Whom do you claim as your mentor
13th January 2014 · 0 Comments
By Fr. Jerome LeDoux
Contributing Columnist
“I am not a saint!” was Nelson Mandela’s reaction to those who sang the praises of his virtues. Most impressive of all were his total forgiveness of the South Africa apartheid regime that imprisoned him for 27 years, and his close work with Prime Minister de Klerk. But, a bit evilly, he delighted in the embarrassments and hardships of his opponents. Also, from early youth to old age he had an eager eye for and active pursuit of beautiful women.
Rolihlahla Mandela was born into the Madiba clan in Mvezo, Transkei, South Africa. In primary school in Qunu, his teacher, Miss Mdingane, gave him the name Nelson. He studied law at the Fort Hare University and the University Of Witwatersrand. While living in Johannesburg, he engaged in anti-colonial politics against the racist administration, joining the African National Congress in which he became a founding member of the Youth League.
As a young man, Mandela either did not know about Gandhi or he ignored his tactics and his value as a mentor. He embarked briefly on a career of boxing. Swerving into politics, he advocated violence and soon became known as a seditionist/terrorist, adopting as mentor Karl Marx and joining the South African Communist Party. Sympathetic to his fight against apartheid and not knowing the radical beliefs they were dealing with, the Israeli Mossad Spy agency gave paramilitary training to the young militant Nelson Mandela in 1962.
The taint of communism brought the wrath of the South African government down on Mandela, leading to charges of sedition that ended in a bitter trial that eventually led to jail.
Poles apart, after studying law in London, England, Mohandas Mahatma Gandhi went to South Africa in 1893, where he spent 20 years battling discriminatory legislation against Indians. He pioneered Satyagraha, or resistance through mass nonviolent civil disobedience, through which he became one of history’s major political and spiritual leaders. Satyagraha remains perhaps the most effective philosophy in freedom struggles throughout the world.
In 1914, Gandhi returned to India, where he supported the Home Rule movement, and became leader of the Indian National Congress that ultimately achieved independence by advocating a policy of nonviolent non-cooperation. With self-rule for India in mind, he helped poor farmers and laborers protest oppressive taxation and discrimination. Further, he struggled to alleviate poverty, liberate women and put an end to caste discrimination.

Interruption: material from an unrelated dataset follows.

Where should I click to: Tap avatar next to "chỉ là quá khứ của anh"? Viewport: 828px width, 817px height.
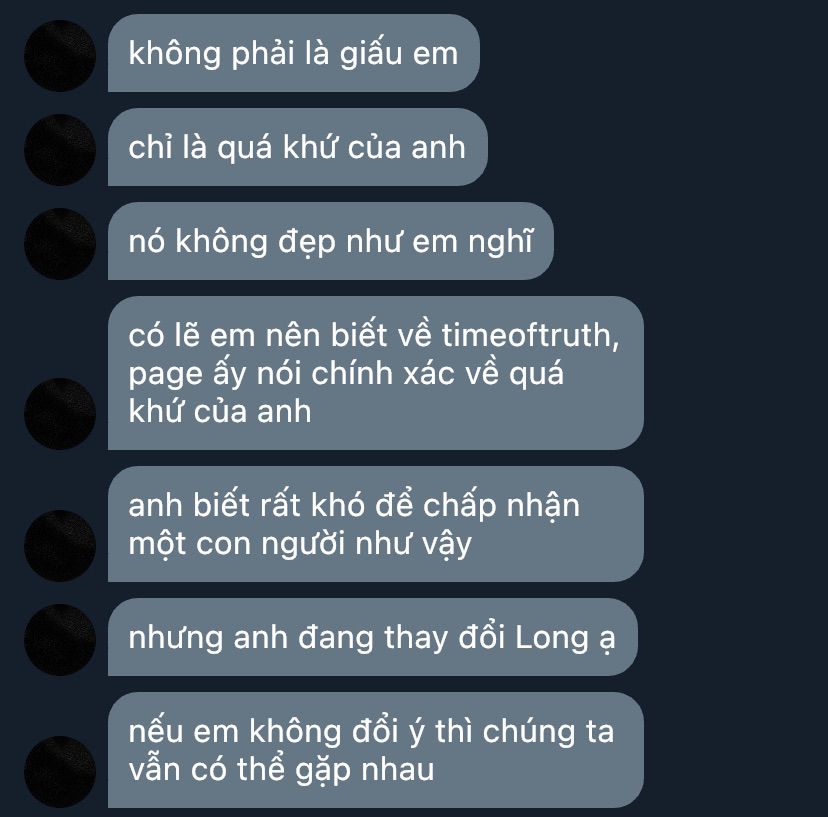click(x=60, y=150)
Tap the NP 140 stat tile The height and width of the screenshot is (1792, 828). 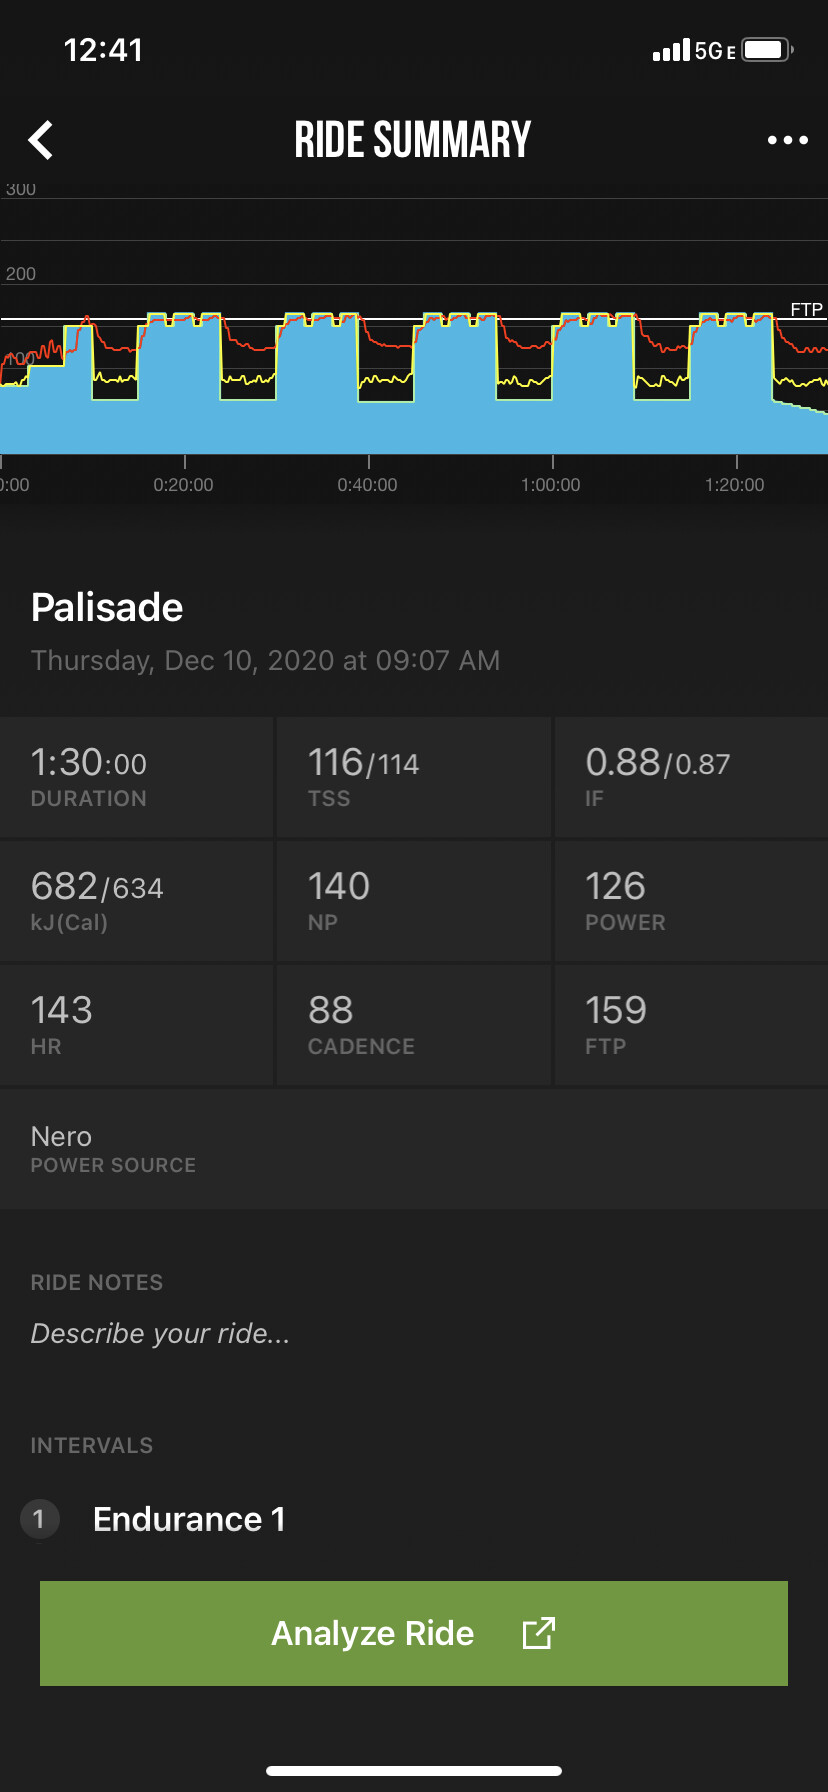pyautogui.click(x=413, y=901)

As a pacifist, Gandhi became the template for nonviolent resistance movements and individuals when he and his fellow militants brought the global British Empire to its knees in August 1947 without the use of material weapons of any kind or any form of physical force. Gandhi opposed a far more formidable power than Mandela did in South Africa. Yet, civil disobedience, frequent jailing, vegetarianism and fasts worked well. What seemed like madness in the face of overwhelming military might turned out to be the only sanity.

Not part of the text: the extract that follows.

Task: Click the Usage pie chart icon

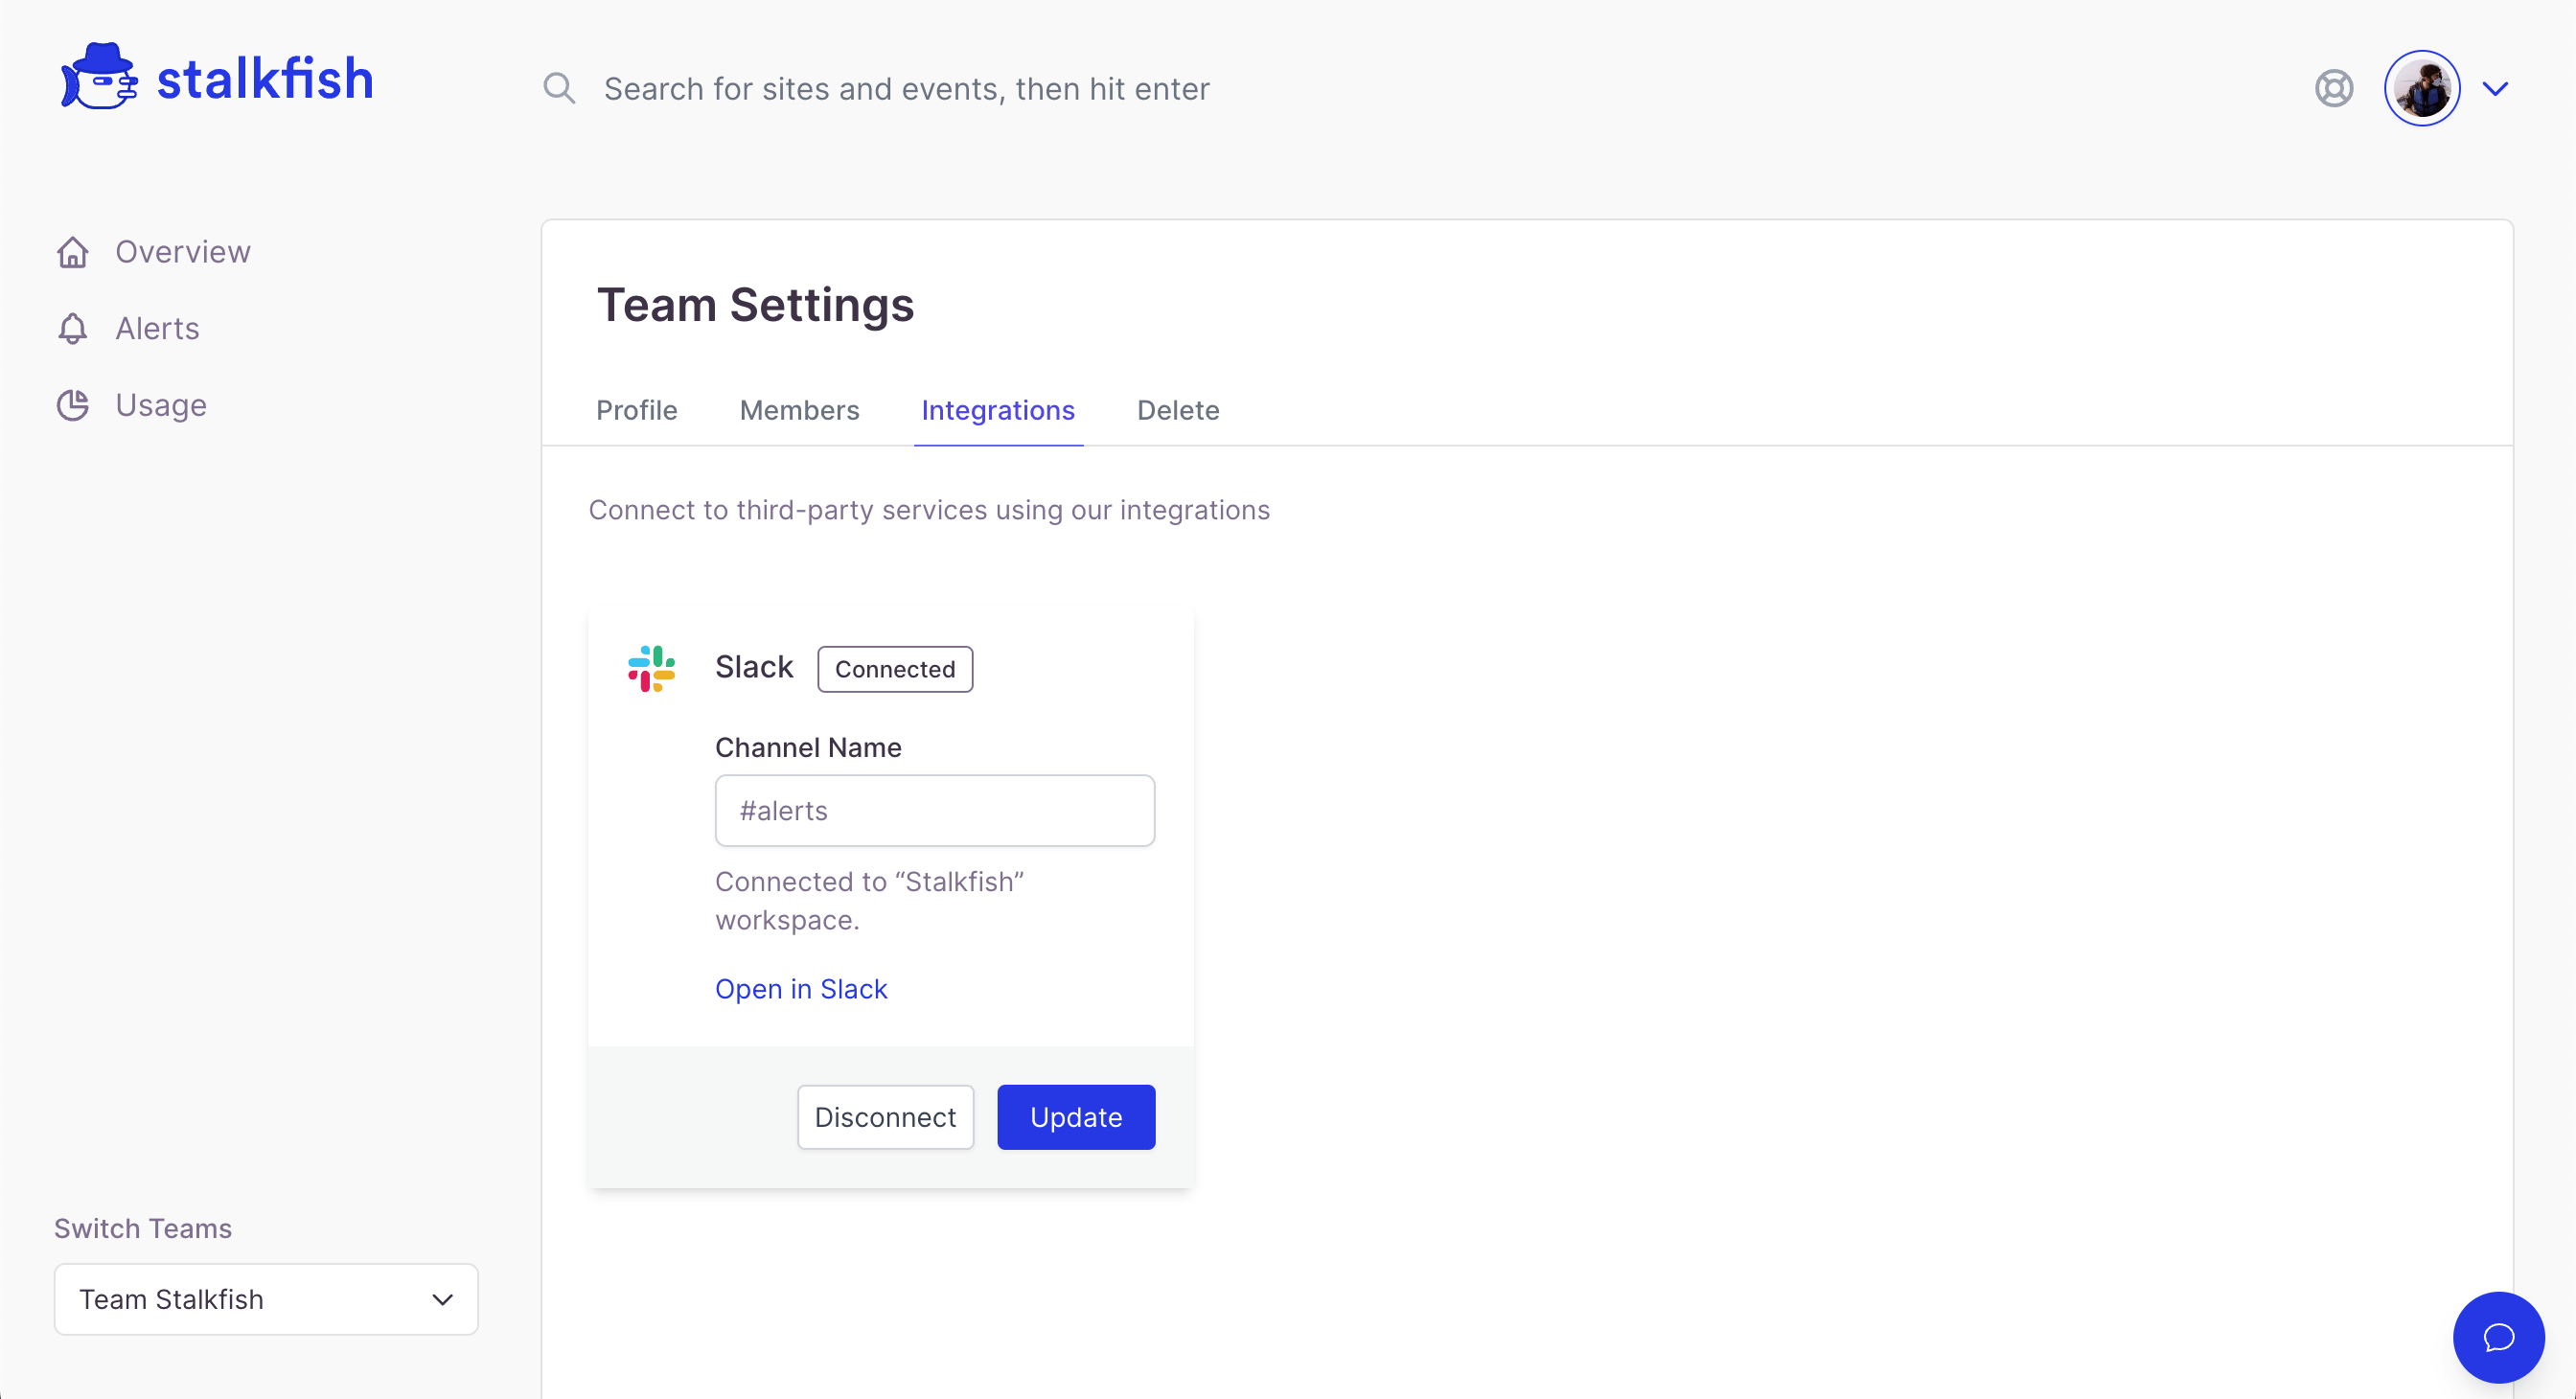Action: [73, 405]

Considered the Father of the Nation in India, his birthday, October 2, is commemorated there as Gandhi Jayanti, a national holiday, and worldwide as the International Day of Nonviolence. His memory is more enduring, certainly more respected than that of leaders and generals who accomplished their ends through arms and violence. Mandela would have fared far better by choosing Gandhi instead of Marx as his mentor.
Deeply rooted in the nonviolent teachings of Jesus as a Christian warrior for justice, Dr. Martin Luther King, Jr. studied Gandhi with acute interest. Ironically, Gandhi embraced as his mentor Russian novelist, Count Leo Tolstoy, who got his radically nonviolent insights from Jesus’ Sermon on the Mount recounted in Matthew 5. Mandela cut himself short by embracing Marx – that other Russian – instead of the Jesus-King-Tolstoy-Gandhi chain.
Gandhi’s greatest contribution to history was to defy the conventional thought that being nonviolent means being passive. Practically all Gandhi’s life was immersed in trying various methods of nonviolence as a tactic not just morally acceptable and plausible, but effective in the real world. Since King found violence morally abhorrent, he was strongly attracted to Gandhi’s Satyagraha – resistance through mass nonviolent civil disobedience.
History shows, of course, that, just as Gandhi did, King brought down an entire empire of racism and discrimination without resorting to physical force with or without weapons. Fiery Malcolm X – ne’ Malcolm Little – and his adherents berated King and his tactics, averring that whites accepted King only to avoid the scourge of Malcolm X. So, according to them, King was the lesser of two evils, while Malcolm X was the real thing.
There is some truth in saying that it took both a Malcolm X and a Martin Luther King, Jr. to bring this racist country to its knees. In any case, choose your mentor, folks!